Feral dogs, in contrast, avoid humans as they have not socialised to them. Unlike wolves though they are generally not known to assist their parents in the raising of other offspring, and paternal care is not the norm. Like street dogs they often move about as individuals or small groups but form part of larger groups that defend territories from other dogs. Groups form of 5 – 10 dogs and their dependent offspring, membership remains stable outside of breeding season, however, highly cooperative wolf pack type social structures have not been seen with Feral dogs.
Dingoes are descended from domestic dogs over hundreds of not thousands of generations and again tend to adopt a pack of about 10 (https://www.livescience.com/52594-dingo.html). Feeding of young by all pack adults is seen with Dingoes, indicating high levels of social cooperation in the group.
But here’s the thing … the term ‘feral dog’ implies that the dog has descended from domesticated dogs, not defined though is the number of generations removed from domestication, it could be a single generation or thousands. The number of generations may be significant in allowing the evolution of highly functioning social structures seen in wild dogs, such as all of the pack feeding the young, which tends to arise in truly wild dogs such as African Wild Dogs where the natural pack size is about 10 (https://www.worldwildlife.org/species/african-wild-dog). Truly feral or wild dog’s do not need rescuing and re-homing into human society.

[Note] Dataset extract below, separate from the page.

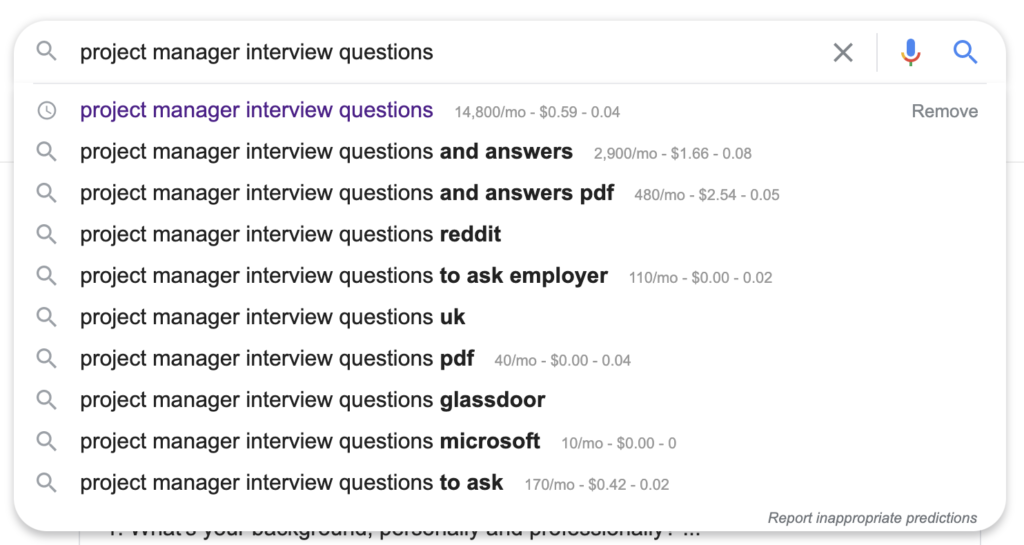Choose the 'and answers' suggestion

point(326,151)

Companion dogs, in contrast, live in multispecies families and have a multispecies social structure where interactions with humans take precedence over interaction with other dogs. Companion dogs are totally reliant upon their humans and require effective leadership and guidance to successfully negotiate our human world. In return they receive food, shelter, affection and veterinary care. It is a power imbalanced relationship. However, it is their ability to bond with their caregivers, to give and receive attention and affection which gives them such a precious place in our homes and in our lives. Communication problems exist in these social groups because each in the human-dog dyad uses primarily different modes of communication; humans are primarily verbal whereas dogs primarily use olfactory and visual communication.
What is means for us
In each context dogs seek to use their social skills to avoid conflict and to collaborate for the benefit of themselves and their social group which remains small and stable. Canine behaviour management needs to be couched in this context of social skills and collaboration. There is no place in canine behaviour management for dominance theories of linear hierarchy.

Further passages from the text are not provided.